Bunching is simple — donors time their donations so that two annual gifts count for the same year. For example, a donor who normally gives every December could bunch donations in alternative years (giving in January/December 2019 and January/December 2021), or a donor could make five years’ worth of annual donations in a single year.

  1. Establish donor-advised funds. Of course, bunching may leave nonprofits with some lean years between donations. With donor-advised funds (DAFs), donors can achieve similar tax benefits while providing a steadier stream of funding. Your donor can bunch several years of donations to a DAF in a single year to exceed the standard deduction. But he or she can ask the DAF’s administrator to pay out the funds annually in equal increments. That way, you enjoy regular gifts even in years the donor doesn’t itemize.
  2. Make microdonations. You also might consider soliciting more microdonations — small gifts that donors don’t think twice about giving. Think of a quick $10 donation-by-text or a $15 per month automatic donation out of a checking account or to a credit card. This avenue of giving is becoming more popular, especially among younger donors who appreciate the ease. And donors who get on board with small donations when they’re younger and in their early income-earning years may well become bigger donors down the road.
  3. Remember their philanthropic motives. There’s more behind most people’s charitable giving than the potential tax advantages. Remind donors of the on-the-ground impact of their donations and the differences they can make in the real world.

There are other strategies for bumping up donations. Keep abreast of suggestions offered in the nonprofit community.

Help them help you

No one can say for certain how the TCJA will affect charitable giving going forward. But even if the direct consequences are less dire than predicted, these strategies can help your nonprofit maintain the steady donation levels you depend on to fulfill your mission.

An alternative for retiree donors

To combat the new tax law’s donation disincentives, nonprofits should consider promoting a giving technique that’s available only to donors age 70½ or older — qualified charitable distributions (also known as charitable IRA rollovers).

Qualified taxpayers can transfer up to $100,000 to charitable organizations (other than donor-advised funds or private foundations) every year from their traditional IRA accounts. Married couples can distribute up to $200,000 annually. No charitable deduction is allowed, so it doesn’t matter if taxpayers itemize.

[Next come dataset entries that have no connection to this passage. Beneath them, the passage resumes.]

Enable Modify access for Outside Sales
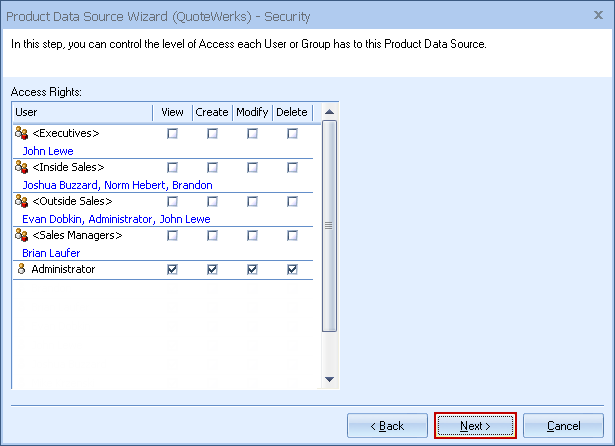The image size is (615, 446). coord(252,201)
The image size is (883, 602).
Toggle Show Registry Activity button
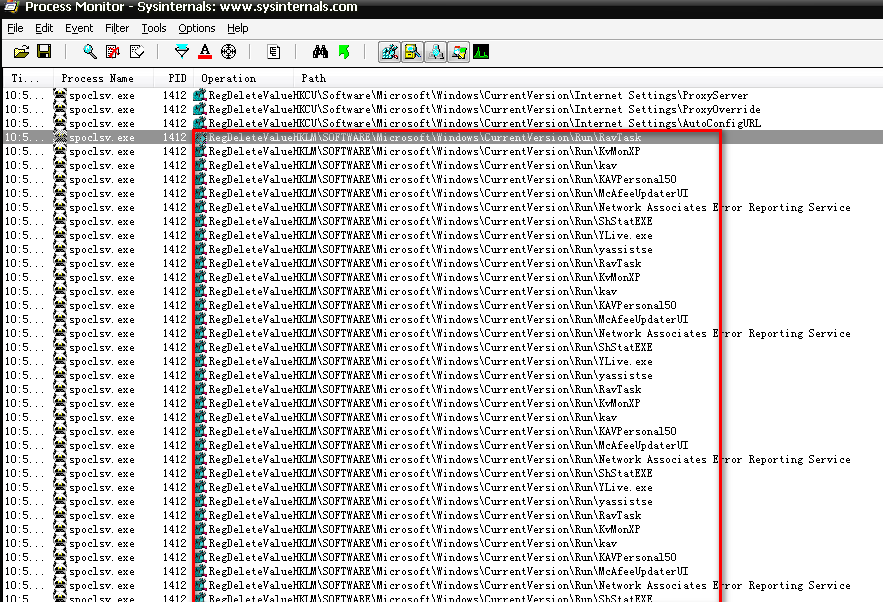pos(390,51)
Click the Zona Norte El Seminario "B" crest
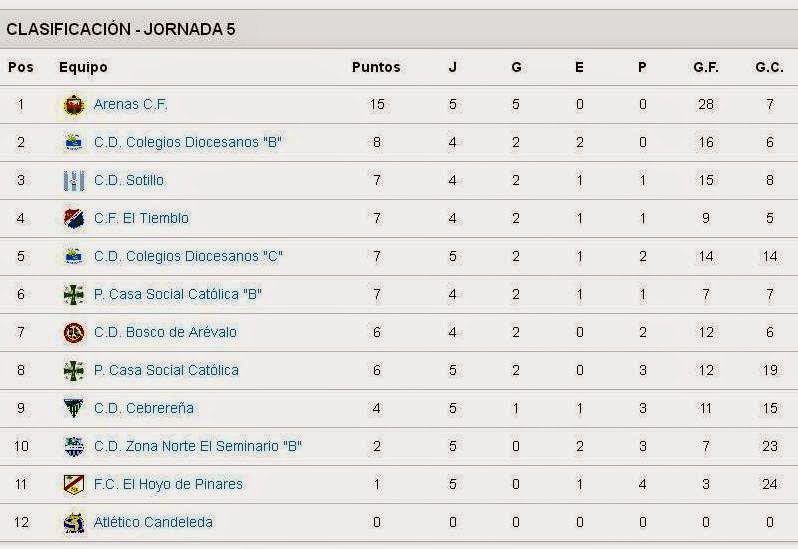 tap(74, 446)
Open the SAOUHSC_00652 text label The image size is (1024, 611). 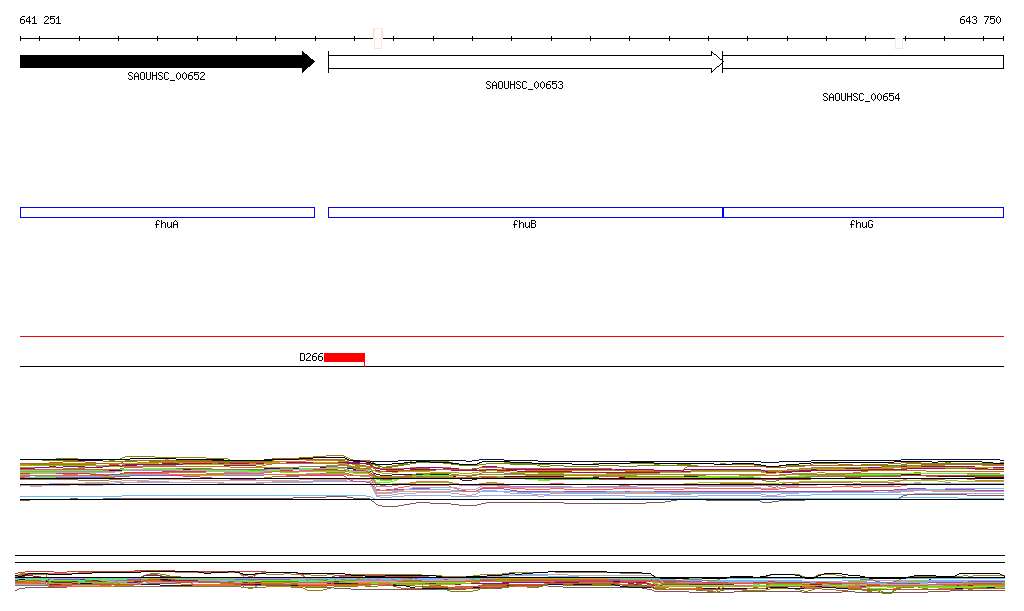(166, 77)
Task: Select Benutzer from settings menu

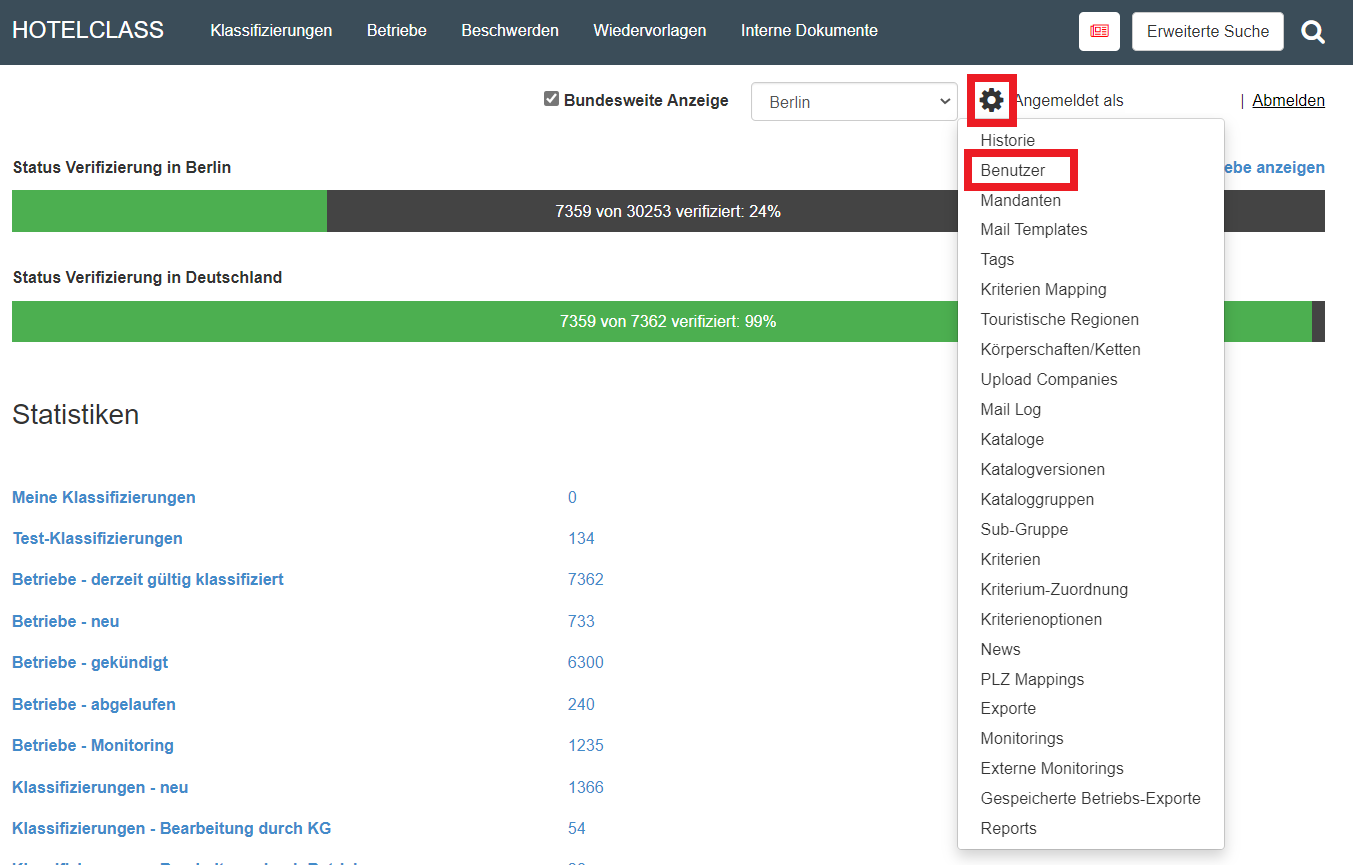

But, because the distribution is made directly by the IRA trustee to the charitable organization, the distribution from the IRA isn’t included in the taxpayer’s adjusted gross income (AGI). This reduces taxable income, makes it easier to obtain deductions subject to AGI floors and can avoid the net investment income tax. And, importantly, the payments count toward taxpayers’ required minimum distributions from IRAs.